Ma housse de selle est une Fransel* anti-dérapante dont je n'ai eu qu'à me féliciter. Sa résistance à la perforation et aux déchirures est assez bonne.

Autres accessoires divers : Le feu arrière d'origine est hideux et encombrant, je l'ai remplacé par le feu du modèle US beaucoup plus élégant et discret. Il possède un inconvénient, l'absence de feu stop, la douille livrée avec ne le permettant pas.Un conseil : n'achetez que le cabochon et récupérez la douille + câblage d'un feu arrière "type TY". La douille et l'ampoule d'origine rentrent juste et il n'y a plus qu'à repérer les bons fils..... Avec un peu de bricolage, tout marche impec en 15 minutes et vous avez un feu stop. Un détail important, fignolez bien l'étanchéité à la pâte à joints siliconée (protection contre les infiltrations d'eau et les vibrations moteur).

La plaque d'immatriculation peut être avantageusement remplacée par une plaque faite maison avec une plaque de plastique noire de hauteur identique à la plaque réglementaire, mais un peu moins large (ne dépassant pas du garde boue). Les numéros en relief ont été récupérés sur une plaque déjà faite à mon immatriculation et recollés sur la plaque de plastique à l'aide de super glue*. La plaque reste souple et ressemble presque à la plaque d'origine tout en étant moins fragile et surtout moins coupante en cas de chute. La fixation sera assurée par deux vis traversant la plaque et passant par les deux trous présents d'origine sur le garde boue (vous pouvez récupérer les silent-blocs d'origine mais attention, selon la loi une plaque d'immatriculation doit être rivetée, ce montage n'est donc pas réglementaire).

Mes caches latéraux ont été recouverts de vénilia* transparent, ce qui assure une bonne protection de la peinture d'origine. Lorsque leur état le justifie, un changement de vénilia* leur redonne l'éclat du neuf.

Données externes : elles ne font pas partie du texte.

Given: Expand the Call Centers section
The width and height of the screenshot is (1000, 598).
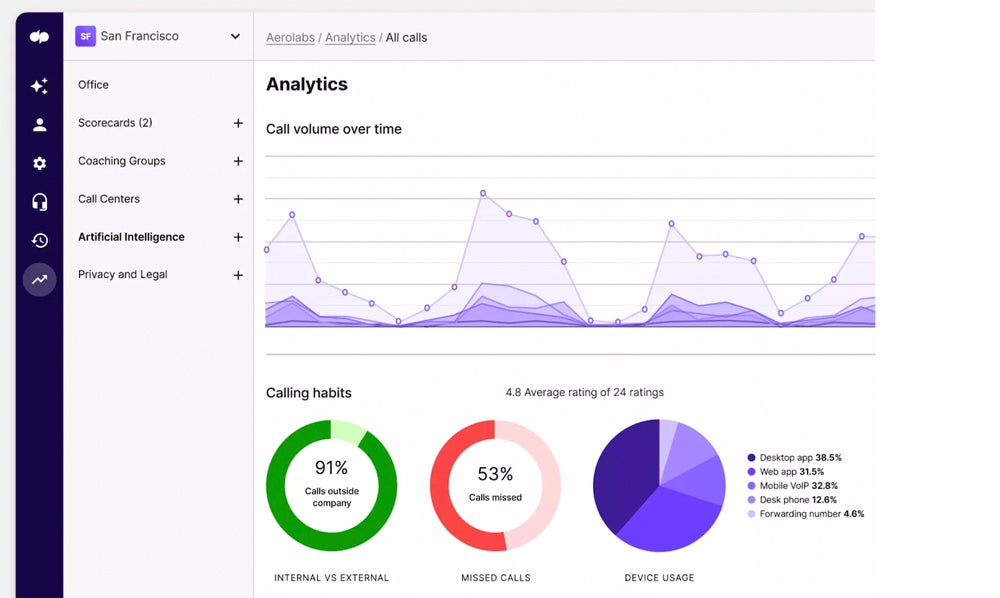Looking at the screenshot, I should point(238,199).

Afin d'améliorer la circulation d'air dans le boitier de filtre, j'ai posé 4 bouchons grillagés en provenance de White-Bros*. Le perçage "propre" du cache est un peu difficile, mais réalisable en prenant un peu de temps, et je vous conseille de les fixer à l'aide d'un pistolet à colle.

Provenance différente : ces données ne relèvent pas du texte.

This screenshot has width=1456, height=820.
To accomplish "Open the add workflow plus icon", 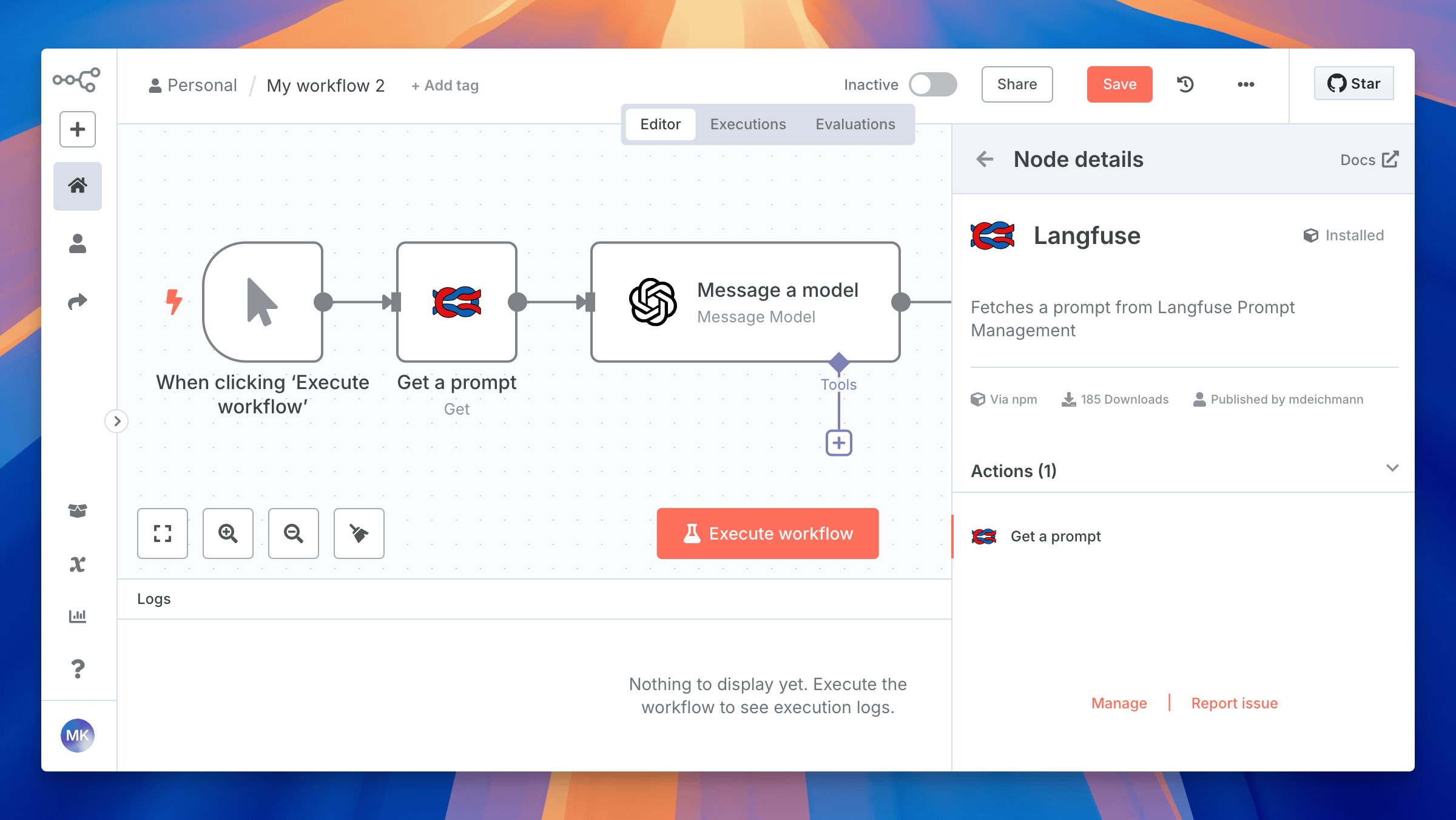I will [77, 129].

J'ai remplacé le guidon d'origine par un Renthal* type rallye assez haut assurant une position debout plus confortable. Je vous conseille dans le même temps de poser des embouts de guidon (acier ou alu).
J'ai testées poignées Renthal, mais leur solidité ne m'a pas paru tip top. J'ai personnellement un faible pour les poignées Pro-Grip*, mais c'est un avis tout personnel.

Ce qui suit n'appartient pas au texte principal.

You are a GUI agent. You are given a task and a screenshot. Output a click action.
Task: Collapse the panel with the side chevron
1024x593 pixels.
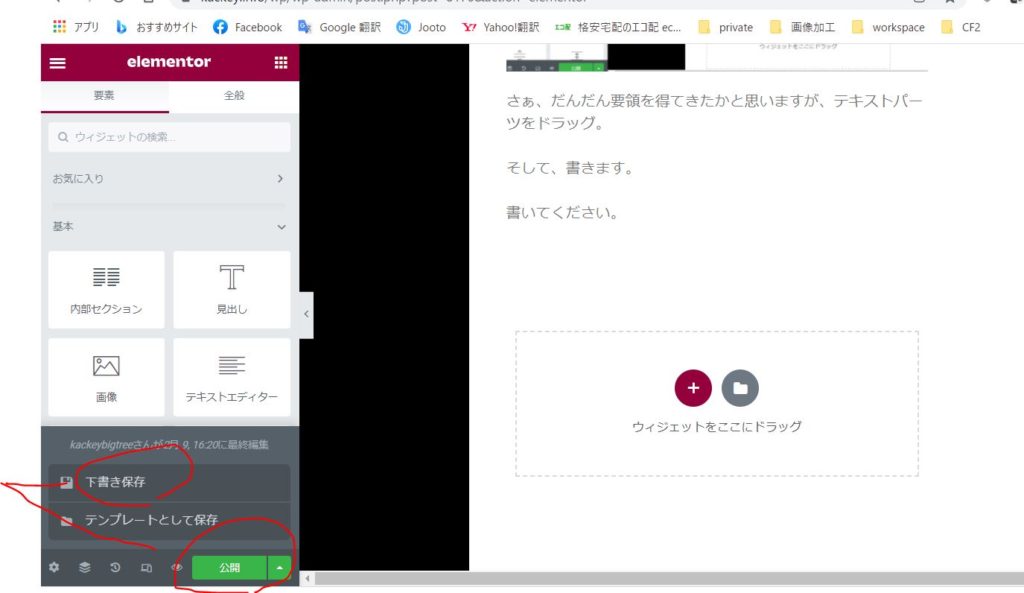tap(306, 313)
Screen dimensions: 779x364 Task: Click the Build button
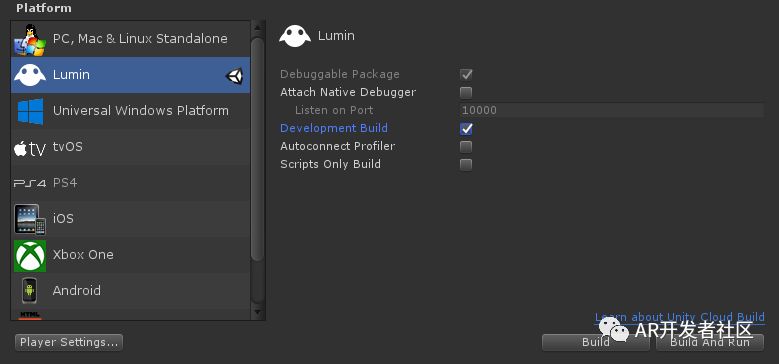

La plaque phare a été remplacée pas une UFO Ghibli* (look de plaque de KLXR) dont l'avantage principal est de pouvoir recevoir l'ampoule de veilleuse du phare d'origine. Moralité, malgré changement de la plaque phare et du feu arrière, j'ai conservé veilleuse + code + phare et le feu stop.

La démultiplication d'origine (14x48) me convenant, je l'ai conservée telle quelle, la chaîne étant un modèle auto-lubrifié. Lors des déplacements un peu long sur la route, je monte une dent de plus en sortie de boite ce qui permet de tenir un bon 100Km/h de croisière sans fatiguer le moteur (mais les pneus à tétines n'apprécient pas du tout le traitement).

J'ai essayé également un plus gros réservoir Acerbis* de 21 litres. Le montage ne pose pas de problème (avantage des produits de ce fabricant), mais la moto est un camion lorsque le réservoir est plein. Je me demande d'ailleurs comment les pilotes peuvent rouler en Afrique avec ce genre de citerne.